A formal criminal investigation has been launched into loans for a failed condominium development in the Las Vegas area involving Aspen Financial Services.

It's been previously reported that disgruntled Aspen investors have complained about the company to the FBI. A new Aspen court filing says those complaints have now prompted the formal criminal investigation, including the FBI contacting investors and a grand jury subpoena issued to Aspen.

Grand jury proceedings are secret, so it's unknown if the jury -- apparently a federal grand jury -- has yet reviewed information about Aspen.

Such proceedings are typically one-sided affairs in which prosecutors present evidence in order to obtain indictments against individuals and companies. After indictments are issued, defendants can defend themselves before judges and juries.

Aspen, a hard-money lender, pools investors' funds and loans the money to real estate developers and investors.
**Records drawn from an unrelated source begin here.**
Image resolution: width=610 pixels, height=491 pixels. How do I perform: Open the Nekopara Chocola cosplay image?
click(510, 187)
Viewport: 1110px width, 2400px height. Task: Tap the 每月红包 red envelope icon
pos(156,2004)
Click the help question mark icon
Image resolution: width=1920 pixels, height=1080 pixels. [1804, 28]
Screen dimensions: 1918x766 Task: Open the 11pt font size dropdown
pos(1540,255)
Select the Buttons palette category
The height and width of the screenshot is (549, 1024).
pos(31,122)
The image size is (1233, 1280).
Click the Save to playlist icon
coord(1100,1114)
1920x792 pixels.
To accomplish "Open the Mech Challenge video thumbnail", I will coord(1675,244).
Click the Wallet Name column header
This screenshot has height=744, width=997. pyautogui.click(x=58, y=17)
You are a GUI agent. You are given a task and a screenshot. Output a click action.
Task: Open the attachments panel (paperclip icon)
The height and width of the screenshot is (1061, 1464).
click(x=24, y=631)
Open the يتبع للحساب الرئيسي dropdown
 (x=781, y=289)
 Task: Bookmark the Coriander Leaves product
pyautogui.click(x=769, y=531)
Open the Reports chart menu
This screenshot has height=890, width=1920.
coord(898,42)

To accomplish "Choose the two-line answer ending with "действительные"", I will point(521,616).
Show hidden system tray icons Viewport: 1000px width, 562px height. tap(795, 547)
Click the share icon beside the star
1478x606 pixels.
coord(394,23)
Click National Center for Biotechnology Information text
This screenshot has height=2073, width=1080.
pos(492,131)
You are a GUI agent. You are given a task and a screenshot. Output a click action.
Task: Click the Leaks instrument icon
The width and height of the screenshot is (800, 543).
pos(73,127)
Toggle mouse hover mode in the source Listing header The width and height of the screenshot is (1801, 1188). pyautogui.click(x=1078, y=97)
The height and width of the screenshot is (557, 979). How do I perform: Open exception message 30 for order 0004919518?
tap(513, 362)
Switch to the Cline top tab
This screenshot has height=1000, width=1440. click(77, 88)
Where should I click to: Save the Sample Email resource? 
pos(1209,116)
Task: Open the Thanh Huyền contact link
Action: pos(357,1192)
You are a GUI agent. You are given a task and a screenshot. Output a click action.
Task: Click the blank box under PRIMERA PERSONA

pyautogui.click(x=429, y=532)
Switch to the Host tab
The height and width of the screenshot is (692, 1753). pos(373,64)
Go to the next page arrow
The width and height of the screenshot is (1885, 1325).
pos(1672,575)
Owned by Jeff Guinn, son of the late former Gov. Kenny Guinn, Aspen since 2008 has been hit with four lawsuits filed in Clark County District Court by unhappy investors charging Aspen mismanaged their investments, failed to disclose problems and irregularities with some loans and executed transactions that benefited Guinn and Aspen insiders at the expense of investors.

Aspen says loan losses suffered by the investors are related to the recession that has pushed many borrowers into default, and says it's regularly found in compliance with state lending regulations.

One of the lawsuits is over the failed and stalled Milano Residences project, which was to be a 100-unit condominium complex at Cactus Avenue and Bermuda Road developed by businesswoman Susan Mardian.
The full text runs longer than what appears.